Der Kläger kann von der Beklagten keine Rente wegen verminderter Erwerbsfähigkeit – und sei es nur eine Rente wegen Berufsunfähigkeit (§ 43 SGB VI alter Fassung) bzw. wegen teilweiser Erwerbsminderung bei Berufsunfähigkeit (§ 240 SGB VI neuer Fassung) – verlangen, weil er die Rentenvoraussetzungen unabhängig von dem behaupteten Eintritt eines Versicherungsfalls der verminderten Erwerbsfähigkeit ab Januar 1998 nicht erfüllt. Zu den Voraussetzungen einer Rente wegen verminderter Erwerbsfähigkeit gehören außer dem Eintritt des Versicherungsfalls und der Erfüllung der Wartezeit – diese Voraussetzungen müssen bei jeder Sozialversicherungsrente erfüllt sein – zusätzlich noch die Erfüllung besonderer versicherungsrechtlicher Voraussetzungen, wie sie das SG zutreffend genannt hat. Der Kläger erfüllt zwar – eben gerade – die Wartezeit für eine Rente wegen verminderter Erwerbsfähigkeit, nämlich die allgemeine Wartezeit von fünf Jahren (= 60 Monaten). Er erfüllt jedoch nicht die besonderen versicherungsrechtlichen Voraussetzungen, wie das SG zutreffend ausgeführt hat, nämlich weder die diesbezüglichen Regelvoraussetzungen (drei Jahre Pflichtbeiträge für eine versicherte Beschäftigung oder Tätigkeit in den letzten fünf Jahren vor Eintritt des Versicherungsfalls) noch die Ersatzvoraussetzungen nach §§ 240, 241 SGB VI alter Fassung bzw. § 241 SGB VI neuer Fassung.

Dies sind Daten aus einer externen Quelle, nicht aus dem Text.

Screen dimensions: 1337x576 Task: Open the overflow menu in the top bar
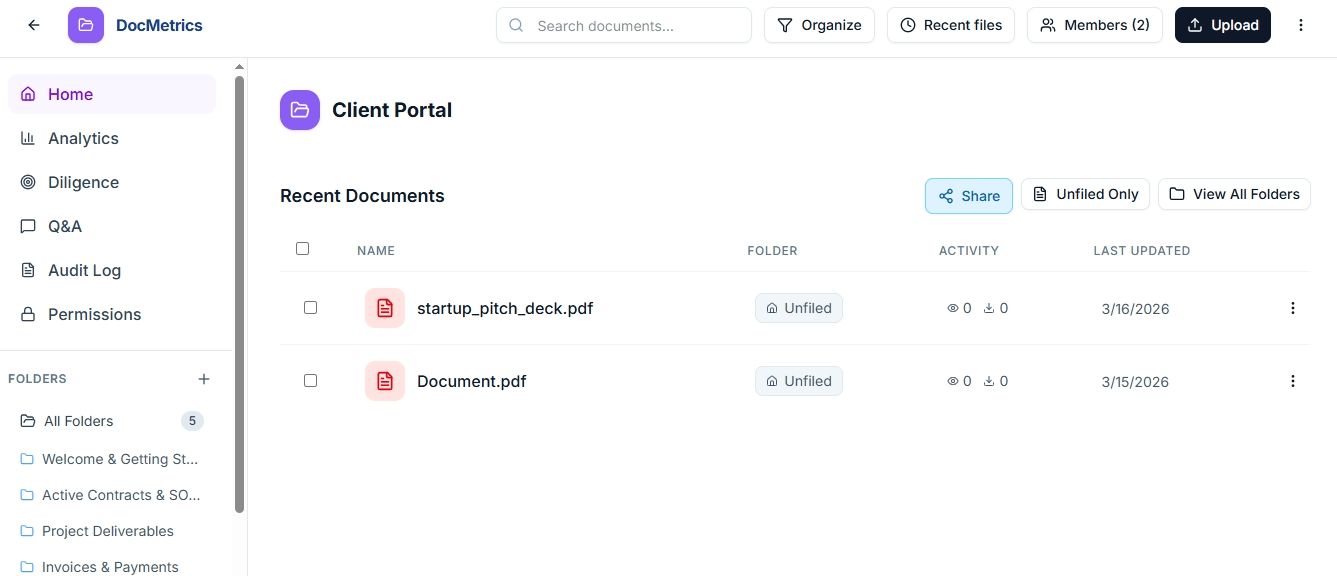[x=1301, y=24]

Die zuletzt genannten Vorschriften enthalten zwar mehrere alternative Ersatzvoraussetzungen, von denen das SG nur eine genannt hat, nämlich den Eintritt der verminderten Erwerbsfähigkeit bereits vor dem 1. Januar 1984 (dem Zeitpunkt des Inkrafttretens der besonderen versicherungsrechtlichen Voraussetzungen). Die anderen ungenannt gebliebenen alternativen Ersatzvoraussetzungen sind jedoch ebenso wenig erfüllt, weil der Kläger während der Zeit seiner Selbstständigkeit keine weiteren rentenrechtlichen Zeiten zurückgelegt hat und damit die Zeit vom 1. Januar 1984 bis zum Kalendermonat vor Eintritt der geltend gemachten verminderten Erwerbsfähigkeit nicht mit so genannten Anwartschaftserhaltungszeiten belegt ist.

Es ist nicht darüber zu befinden, weshalb im erstinstanzlichen Verfahren noch ein medizinisches Sachverständigengutachten eingeholt worden ist. Jedenfalls konnte es vom rechtlichen Ergebnis her darauf nicht mehr ankommen. Dass der Versicherungsfall bereits vor dem 1. Januar 1984 eingetreten sein könnte, musste von vornherein ausgeschlossen erscheinen. Die Kostenentscheidung nach § 193 Sozialgerichtsgesetz (SGG) entspricht dem Ergebnis in der Hauptsache.

Gründe für die Zulassung der Revision gemäß § 160 Abs. 2 SGG liegen nicht vor.